*GIVEN INSTRUCTION*: Update the records that follow by replacing "To accomplish" with "To complete" throughout, leaving everything else unchanged.

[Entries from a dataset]
- - -

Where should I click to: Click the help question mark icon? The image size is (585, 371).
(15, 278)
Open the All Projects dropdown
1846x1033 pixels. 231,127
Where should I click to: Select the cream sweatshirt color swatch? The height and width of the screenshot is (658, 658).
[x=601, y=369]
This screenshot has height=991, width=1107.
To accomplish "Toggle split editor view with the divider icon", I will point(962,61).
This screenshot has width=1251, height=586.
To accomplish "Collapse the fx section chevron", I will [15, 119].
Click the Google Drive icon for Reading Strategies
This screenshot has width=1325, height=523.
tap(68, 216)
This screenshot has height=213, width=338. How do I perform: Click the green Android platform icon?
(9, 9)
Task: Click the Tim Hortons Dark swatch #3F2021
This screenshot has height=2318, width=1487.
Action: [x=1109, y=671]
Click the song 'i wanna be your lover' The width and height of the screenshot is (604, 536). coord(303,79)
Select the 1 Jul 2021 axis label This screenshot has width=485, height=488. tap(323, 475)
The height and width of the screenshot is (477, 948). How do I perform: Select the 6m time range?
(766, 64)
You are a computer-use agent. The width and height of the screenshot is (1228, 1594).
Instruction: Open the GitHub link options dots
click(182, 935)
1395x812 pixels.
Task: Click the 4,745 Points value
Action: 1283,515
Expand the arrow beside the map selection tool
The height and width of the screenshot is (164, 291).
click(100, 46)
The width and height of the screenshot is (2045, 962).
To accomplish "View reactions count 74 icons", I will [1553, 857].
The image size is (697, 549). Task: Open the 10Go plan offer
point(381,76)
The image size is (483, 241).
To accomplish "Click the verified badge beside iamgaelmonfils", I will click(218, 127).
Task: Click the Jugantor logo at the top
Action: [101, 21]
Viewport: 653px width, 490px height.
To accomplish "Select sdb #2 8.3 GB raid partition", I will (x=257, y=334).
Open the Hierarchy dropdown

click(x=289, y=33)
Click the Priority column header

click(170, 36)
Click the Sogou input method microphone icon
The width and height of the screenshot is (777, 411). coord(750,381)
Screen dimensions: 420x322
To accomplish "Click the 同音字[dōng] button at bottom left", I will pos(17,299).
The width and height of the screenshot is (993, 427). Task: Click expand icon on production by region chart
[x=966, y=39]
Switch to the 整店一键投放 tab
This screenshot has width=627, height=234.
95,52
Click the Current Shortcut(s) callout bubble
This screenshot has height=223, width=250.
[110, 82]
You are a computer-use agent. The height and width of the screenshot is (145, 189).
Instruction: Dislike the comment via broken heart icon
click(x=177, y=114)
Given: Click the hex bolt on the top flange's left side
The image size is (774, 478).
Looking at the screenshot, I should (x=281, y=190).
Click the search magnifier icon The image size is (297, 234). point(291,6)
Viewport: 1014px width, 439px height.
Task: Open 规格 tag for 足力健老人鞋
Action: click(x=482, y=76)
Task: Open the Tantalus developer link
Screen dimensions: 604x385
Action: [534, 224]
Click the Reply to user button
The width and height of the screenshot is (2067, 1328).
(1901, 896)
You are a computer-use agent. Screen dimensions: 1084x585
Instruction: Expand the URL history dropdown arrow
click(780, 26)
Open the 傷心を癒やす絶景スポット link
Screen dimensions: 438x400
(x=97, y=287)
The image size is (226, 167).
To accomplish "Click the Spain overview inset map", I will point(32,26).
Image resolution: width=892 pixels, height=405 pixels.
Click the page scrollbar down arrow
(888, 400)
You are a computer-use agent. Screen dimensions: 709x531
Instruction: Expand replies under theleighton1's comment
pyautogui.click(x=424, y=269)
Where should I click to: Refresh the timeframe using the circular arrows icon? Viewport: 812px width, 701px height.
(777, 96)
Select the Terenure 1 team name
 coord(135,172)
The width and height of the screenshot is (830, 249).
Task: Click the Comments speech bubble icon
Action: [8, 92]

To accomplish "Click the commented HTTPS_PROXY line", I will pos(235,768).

- - -

*ANSWER TO THIS EXERCISE*:
Where should I click to: Click the help question mark icon? The image size is (585, 371).
(15, 278)
Open the All Projects dropdown
1846x1033 pixels. 231,127
Where should I click to: Select the cream sweatshirt color swatch? The height and width of the screenshot is (658, 658).
[x=601, y=369]
This screenshot has height=991, width=1107.
To complete "Toggle split editor view with the divider icon", I will point(962,61).
This screenshot has width=1251, height=586.
To complete "Collapse the fx section chevron", I will [15, 119].
Click the Google Drive icon for Reading Strategies
This screenshot has width=1325, height=523.
tap(68, 216)
This screenshot has height=213, width=338. How do I perform: Click the green Android platform icon?
(9, 9)
Task: Click the Tim Hortons Dark swatch #3F2021
This screenshot has height=2318, width=1487.
Action: [x=1109, y=671]
Click the song 'i wanna be your lover' The width and height of the screenshot is (604, 536). coord(303,79)
Select the 1 Jul 2021 axis label This screenshot has width=485, height=488. tap(323, 475)
The height and width of the screenshot is (477, 948). How do I perform: Select the 6m time range?
(766, 64)
You are a computer-use agent. The width and height of the screenshot is (1228, 1594).
Instruction: Open the GitHub link options dots
click(182, 935)
1395x812 pixels.
Task: Click the 4,745 Points value
Action: 1283,515
Expand the arrow beside the map selection tool
The height and width of the screenshot is (164, 291).
click(100, 46)
The width and height of the screenshot is (2045, 962).
To complete "View reactions count 74 icons", I will [1553, 857].
The image size is (697, 549). Task: Open the 10Go plan offer
point(381,76)
The image size is (483, 241).
To complete "Click the verified badge beside iamgaelmonfils", I will click(218, 127).
Task: Click the Jugantor logo at the top
Action: [101, 21]
Viewport: 653px width, 490px height.
To complete "Select sdb #2 8.3 GB raid partition", I will (x=257, y=334).
Open the Hierarchy dropdown

click(x=289, y=33)
Click the Priority column header

click(170, 36)
Click the Sogou input method microphone icon
The width and height of the screenshot is (777, 411). coord(750,381)
Screen dimensions: 420x322
To complete "Click the 同音字[dōng] button at bottom left", I will pos(17,299).
The width and height of the screenshot is (993, 427). Task: Click expand icon on production by region chart
[x=966, y=39]
Switch to the 整店一键投放 tab
This screenshot has width=627, height=234.
95,52
Click the Current Shortcut(s) callout bubble
This screenshot has height=223, width=250.
[110, 82]
You are a computer-use agent. The height and width of the screenshot is (145, 189).
Instruction: Dislike the comment via broken heart icon
click(x=177, y=114)
Given: Click the hex bolt on the top flange's left side
The image size is (774, 478).
Looking at the screenshot, I should (x=281, y=190).
Click the search magnifier icon The image size is (297, 234). point(291,6)
Viewport: 1014px width, 439px height.
Task: Open 规格 tag for 足力健老人鞋
Action: click(x=482, y=76)
Task: Open the Tantalus developer link
Screen dimensions: 604x385
Action: [534, 224]
Click the Reply to user button
The width and height of the screenshot is (2067, 1328).
(1901, 896)
You are a computer-use agent. Screen dimensions: 1084x585
Instruction: Expand the URL history dropdown arrow
click(780, 26)
Open the 傷心を癒やす絶景スポット link
Screen dimensions: 438x400
(x=97, y=287)
The image size is (226, 167).
To complete "Click the Spain overview inset map", I will point(32,26).
Image resolution: width=892 pixels, height=405 pixels.
Click the page scrollbar down arrow
(888, 400)
You are a computer-use agent. Screen dimensions: 709x531
Instruction: Expand replies under theleighton1's comment
pyautogui.click(x=424, y=269)
Where should I click to: Refresh the timeframe using the circular arrows icon? Viewport: 812px width, 701px height.
(777, 96)
Select the Terenure 1 team name
 coord(135,172)
The width and height of the screenshot is (830, 249).
Task: Click the Comments speech bubble icon
Action: [8, 92]

To complete "Click the commented HTTPS_PROXY line", I will pos(235,768).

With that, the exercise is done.